(Saved data entries)
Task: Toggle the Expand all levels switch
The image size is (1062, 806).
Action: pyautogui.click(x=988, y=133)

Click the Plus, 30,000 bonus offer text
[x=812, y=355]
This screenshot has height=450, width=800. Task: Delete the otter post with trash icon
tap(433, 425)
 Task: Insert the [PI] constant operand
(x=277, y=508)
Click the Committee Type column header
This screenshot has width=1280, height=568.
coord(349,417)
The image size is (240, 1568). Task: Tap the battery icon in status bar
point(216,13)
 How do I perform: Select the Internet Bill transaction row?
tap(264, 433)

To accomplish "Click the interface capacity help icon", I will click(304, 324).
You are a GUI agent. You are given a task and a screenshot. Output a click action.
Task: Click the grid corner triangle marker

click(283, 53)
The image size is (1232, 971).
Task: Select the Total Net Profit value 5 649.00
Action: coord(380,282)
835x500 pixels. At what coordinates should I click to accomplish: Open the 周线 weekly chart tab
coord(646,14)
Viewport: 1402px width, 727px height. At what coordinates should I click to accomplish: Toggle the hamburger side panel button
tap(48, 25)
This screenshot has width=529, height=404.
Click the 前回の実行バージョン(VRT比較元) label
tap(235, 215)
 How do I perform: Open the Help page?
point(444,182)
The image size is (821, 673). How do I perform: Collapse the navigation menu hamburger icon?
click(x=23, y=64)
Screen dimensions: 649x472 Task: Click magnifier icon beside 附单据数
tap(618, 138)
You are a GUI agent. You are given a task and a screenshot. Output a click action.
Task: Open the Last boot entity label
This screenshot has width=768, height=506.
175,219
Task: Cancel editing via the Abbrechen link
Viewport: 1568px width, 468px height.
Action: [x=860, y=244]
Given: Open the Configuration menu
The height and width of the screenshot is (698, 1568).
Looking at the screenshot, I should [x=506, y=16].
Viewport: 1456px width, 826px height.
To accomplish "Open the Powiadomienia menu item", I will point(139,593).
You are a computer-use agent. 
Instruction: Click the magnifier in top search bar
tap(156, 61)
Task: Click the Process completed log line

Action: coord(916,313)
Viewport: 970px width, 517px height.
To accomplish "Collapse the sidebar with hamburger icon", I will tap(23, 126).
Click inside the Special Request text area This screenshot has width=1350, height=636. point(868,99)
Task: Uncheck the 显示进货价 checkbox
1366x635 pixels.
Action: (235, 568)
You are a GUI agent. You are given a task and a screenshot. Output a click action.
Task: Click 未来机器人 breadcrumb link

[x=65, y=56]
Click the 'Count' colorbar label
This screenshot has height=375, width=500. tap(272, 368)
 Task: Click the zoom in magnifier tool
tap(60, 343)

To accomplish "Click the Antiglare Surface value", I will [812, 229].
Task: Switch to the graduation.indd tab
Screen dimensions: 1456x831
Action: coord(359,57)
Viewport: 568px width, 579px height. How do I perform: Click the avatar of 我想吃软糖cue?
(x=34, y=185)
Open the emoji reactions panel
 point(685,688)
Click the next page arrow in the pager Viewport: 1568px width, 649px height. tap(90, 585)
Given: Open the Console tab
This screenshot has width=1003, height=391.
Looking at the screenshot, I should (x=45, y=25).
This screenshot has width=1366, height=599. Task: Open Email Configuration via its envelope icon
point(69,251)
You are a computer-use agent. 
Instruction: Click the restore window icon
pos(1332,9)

## DIRECTIONS
The data given before this task must be transcribed exactly and in full.

## TASK ANSWER
Task: Toggle the Expand all levels switch
The image size is (1062, 806).
Action: pyautogui.click(x=988, y=133)

Click the Plus, 30,000 bonus offer text
[x=812, y=355]
This screenshot has height=450, width=800. Task: Delete the otter post with trash icon
tap(433, 425)
 Task: Insert the [PI] constant operand
(x=277, y=508)
Click the Committee Type column header
This screenshot has width=1280, height=568.
coord(349,417)
The image size is (240, 1568). Task: Tap the battery icon in status bar
point(216,13)
 How do I perform: Select the Internet Bill transaction row?
tap(264, 433)

To accomplish "Click the interface capacity help icon", I will click(304, 324).
You are a GUI agent. You are given a task and a screenshot. Output a click action.
Task: Click the grid corner triangle marker

click(283, 53)
The image size is (1232, 971).
Task: Select the Total Net Profit value 5 649.00
Action: coord(380,282)
835x500 pixels. At what coordinates should I click to accomplish: Open the 周线 weekly chart tab
coord(646,14)
Viewport: 1402px width, 727px height. At what coordinates should I click to accomplish: Toggle the hamburger side panel button
tap(48, 25)
This screenshot has width=529, height=404.
Click the 前回の実行バージョン(VRT比較元) label
tap(235, 215)
 How do I perform: Open the Help page?
point(444,182)
The image size is (821, 673). How do I perform: Collapse the navigation menu hamburger icon?
click(x=23, y=64)
Screen dimensions: 649x472 Task: Click magnifier icon beside 附单据数
tap(618, 138)
You are a GUI agent. You are given a task and a screenshot. Output a click action.
Task: Open the Last boot entity label
This screenshot has width=768, height=506.
175,219
Task: Cancel editing via the Abbrechen link
Viewport: 1568px width, 468px height.
Action: [x=860, y=244]
Given: Open the Configuration menu
The height and width of the screenshot is (698, 1568).
Looking at the screenshot, I should [x=506, y=16].
Viewport: 1456px width, 826px height.
To accomplish "Open the Powiadomienia menu item", I will point(139,593).
You are a computer-use agent. 
Instruction: Click the magnifier in top search bar
tap(156, 61)
Task: Click the Process completed log line

Action: coord(916,313)
Viewport: 970px width, 517px height.
To accomplish "Collapse the sidebar with hamburger icon", I will tap(23, 126).
Click inside the Special Request text area This screenshot has width=1350, height=636. point(868,99)
Task: Uncheck the 显示进货价 checkbox
1366x635 pixels.
Action: (235, 568)
You are a GUI agent. You are given a task and a screenshot. Output a click action.
Task: Click 未来机器人 breadcrumb link

[x=65, y=56]
Click the 'Count' colorbar label
This screenshot has height=375, width=500. tap(272, 368)
 Task: Click the zoom in magnifier tool
tap(60, 343)

To accomplish "Click the Antiglare Surface value", I will [812, 229].
Task: Switch to the graduation.indd tab
Screen dimensions: 1456x831
Action: coord(359,57)
Viewport: 568px width, 579px height. How do I perform: Click the avatar of 我想吃软糖cue?
(x=34, y=185)
Open the emoji reactions panel
 point(685,688)
Click the next page arrow in the pager Viewport: 1568px width, 649px height. tap(90, 585)
Given: Open the Console tab
This screenshot has width=1003, height=391.
Looking at the screenshot, I should (x=45, y=25).
This screenshot has width=1366, height=599. Task: Open Email Configuration via its envelope icon
point(69,251)
You are a computer-use agent. 
Instruction: Click the restore window icon
pos(1332,9)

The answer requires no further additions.